Now in his third year in Congress, the typically soft-spoken Johnson’s accomplishments in Washington are relatively slim so far. But he is gaining a name for himself as some not afraid to speak his mind.

“He is very committed, and he takes himself very seriously,” said U.S. Rep. John Lewis, an Atlanta Democrat and the senior member of Georgia’s U.S. House delegation. “You see him on floor, off the floor, in our caucuses, he stands up” and makes his thoughts be known, Lewis said.

Occasionally too loudly, critics say.

In September, after South Carolina Republican U.S. Rep. Joe Wilson made his infamous “You lie” outburst, Johnson said it was indicative of racial undertones and anger among some health reform opponents.

Such anger, he said, could lead to “folks putting on white hoods and white uniforms again, riding through the countryside intimidating people.”

The statement — which Johnson still sticks by today — incensed many of his constituents and others.

“He went out and embarrassed the hell out of every Georgian,” said Bob Hillis, secretary of the DeKalb Fraternal Order of Police.

For the past several months the police group has been feuding with Johnson over the congressman’s support of Troy Anthony Davis, a death row inmate who in 1991 was convicted of murdering a Savannah police officer.

“I’m really disappointed in him,” said William Peacock of the police officers’ group. “We endorsed him and we worked very hard to get him elected,” but probably won’t again.

Johnson’s KKK remark so upset Republican businesswoman Liz Carter that it helped convince her to run for his congressional seat in 2010.

“What he did was create racial tension,” said Carter, a technology industry recruiter who has never held office before. “I was very offended.”

No stranger in town

Coming to Washington in 2006 was a homecoming of sorts for Johnson.

He was born in Washington, but left in 1972 to attend Clark College in Atlanta and later Texas Southern University, where he got his law degree. For more than 20 years, he practiced law in partnership with his wife, Mereda Davis Johnson, in Decatur and also served as a magistrate in DeKalb County.

His mother was a schoolteacher. His father was a high-ranking official in the Federal Bureau of Prisons, before — as Johnson describes it — alcoholism and “the demons of his [father’s] childhood” pushed him into retirement.

A day before President John F. Kennedy was assassinated, Johnson’s parents attended a dinner at the White House, the congressman said. Later, when Kennedy’s body lay in state at the U.S. Capitol, his mother took him there to pay the family’s respects.

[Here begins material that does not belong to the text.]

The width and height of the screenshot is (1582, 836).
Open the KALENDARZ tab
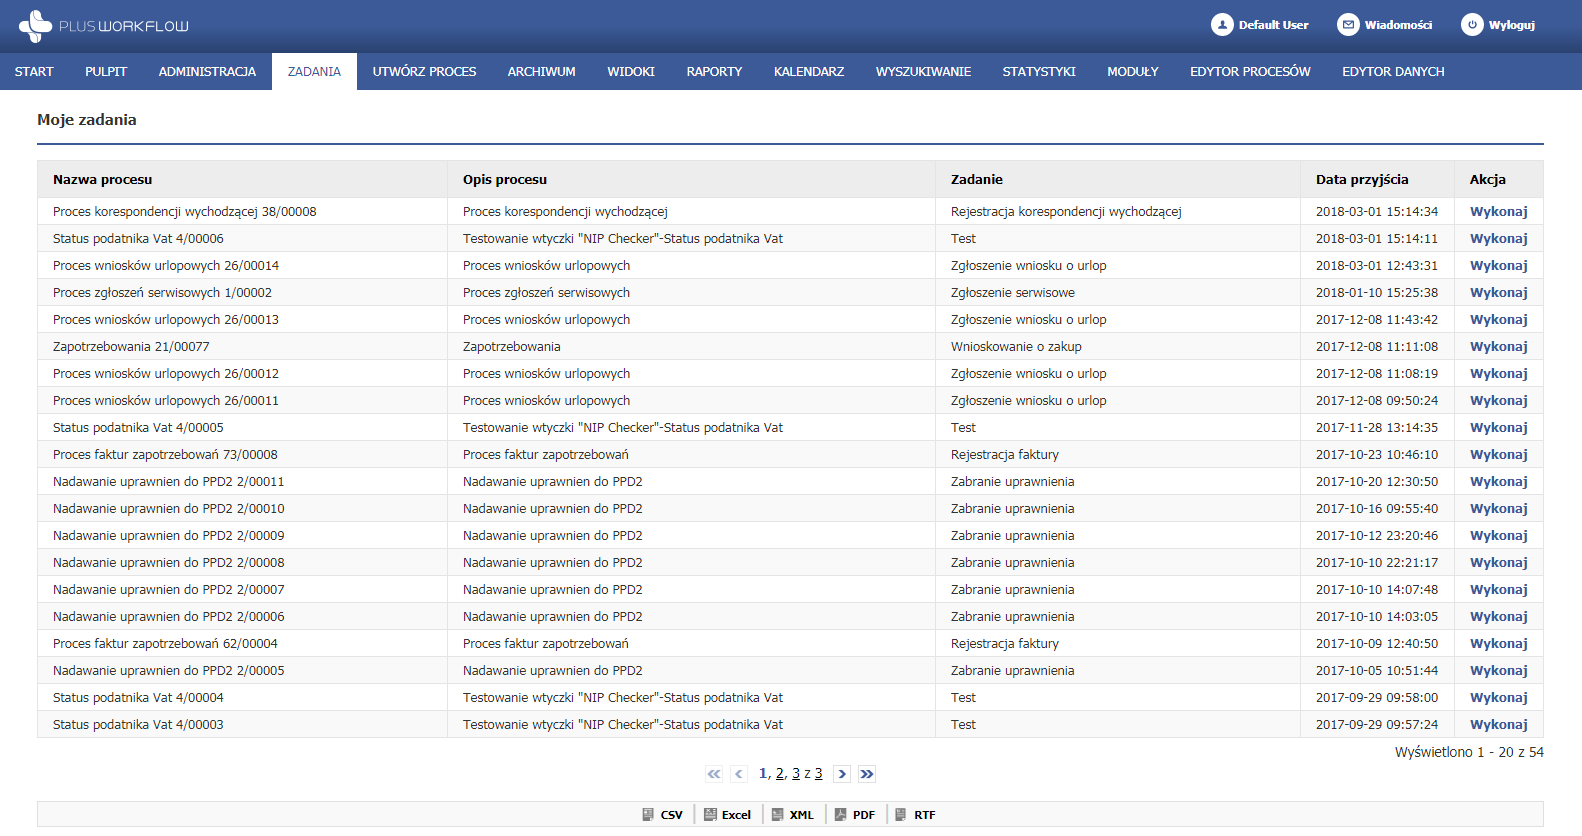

“That was the first time I ever went to the Capitol,” he said.

When Johnson was first diagnosed with hepatitis C in 1998, his doctor gave him 20 years to live.

Johnson said he decided then and there that he would accomplish everything he wanted to in life, beginning with becoming a DeKalb commissioner and concluding with becoming a member of Congress.

“I could die tonight and die with a smile on my face‚ because basically, I don’t have any other goals in life,” Johnson said.

The final one, he said, “was to be a congressman.”